## Problem
Lines with the word "will" in them must be copied from the records below.

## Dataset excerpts
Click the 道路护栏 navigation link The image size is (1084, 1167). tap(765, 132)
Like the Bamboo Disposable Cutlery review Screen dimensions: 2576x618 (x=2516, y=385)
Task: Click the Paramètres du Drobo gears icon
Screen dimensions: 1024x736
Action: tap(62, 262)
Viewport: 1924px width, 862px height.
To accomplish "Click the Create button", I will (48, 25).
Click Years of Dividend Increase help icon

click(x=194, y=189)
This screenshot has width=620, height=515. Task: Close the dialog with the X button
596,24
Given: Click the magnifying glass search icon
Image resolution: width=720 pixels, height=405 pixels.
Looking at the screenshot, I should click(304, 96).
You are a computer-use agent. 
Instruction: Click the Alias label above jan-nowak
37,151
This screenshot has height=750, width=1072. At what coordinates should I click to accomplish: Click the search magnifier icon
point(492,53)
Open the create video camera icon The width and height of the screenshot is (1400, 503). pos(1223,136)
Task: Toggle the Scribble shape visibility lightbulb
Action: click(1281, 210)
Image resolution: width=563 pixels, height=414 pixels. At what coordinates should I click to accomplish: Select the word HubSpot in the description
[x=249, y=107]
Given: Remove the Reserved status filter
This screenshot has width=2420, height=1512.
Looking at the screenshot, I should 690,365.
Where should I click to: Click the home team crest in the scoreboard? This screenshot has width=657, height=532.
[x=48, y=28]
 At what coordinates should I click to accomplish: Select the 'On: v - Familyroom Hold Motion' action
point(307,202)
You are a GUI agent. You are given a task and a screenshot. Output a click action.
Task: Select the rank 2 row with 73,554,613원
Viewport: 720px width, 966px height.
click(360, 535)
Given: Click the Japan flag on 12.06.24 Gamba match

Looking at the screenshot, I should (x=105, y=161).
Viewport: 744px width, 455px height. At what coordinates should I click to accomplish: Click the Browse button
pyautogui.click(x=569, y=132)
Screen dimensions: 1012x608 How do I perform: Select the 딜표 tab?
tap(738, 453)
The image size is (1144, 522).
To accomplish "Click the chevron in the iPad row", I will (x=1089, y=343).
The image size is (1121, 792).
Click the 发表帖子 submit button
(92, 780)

## Worked solution
To accomplish "Click the Create button", I will (48, 25).
To accomplish "Click the chevron in the iPad row", I will (x=1089, y=343).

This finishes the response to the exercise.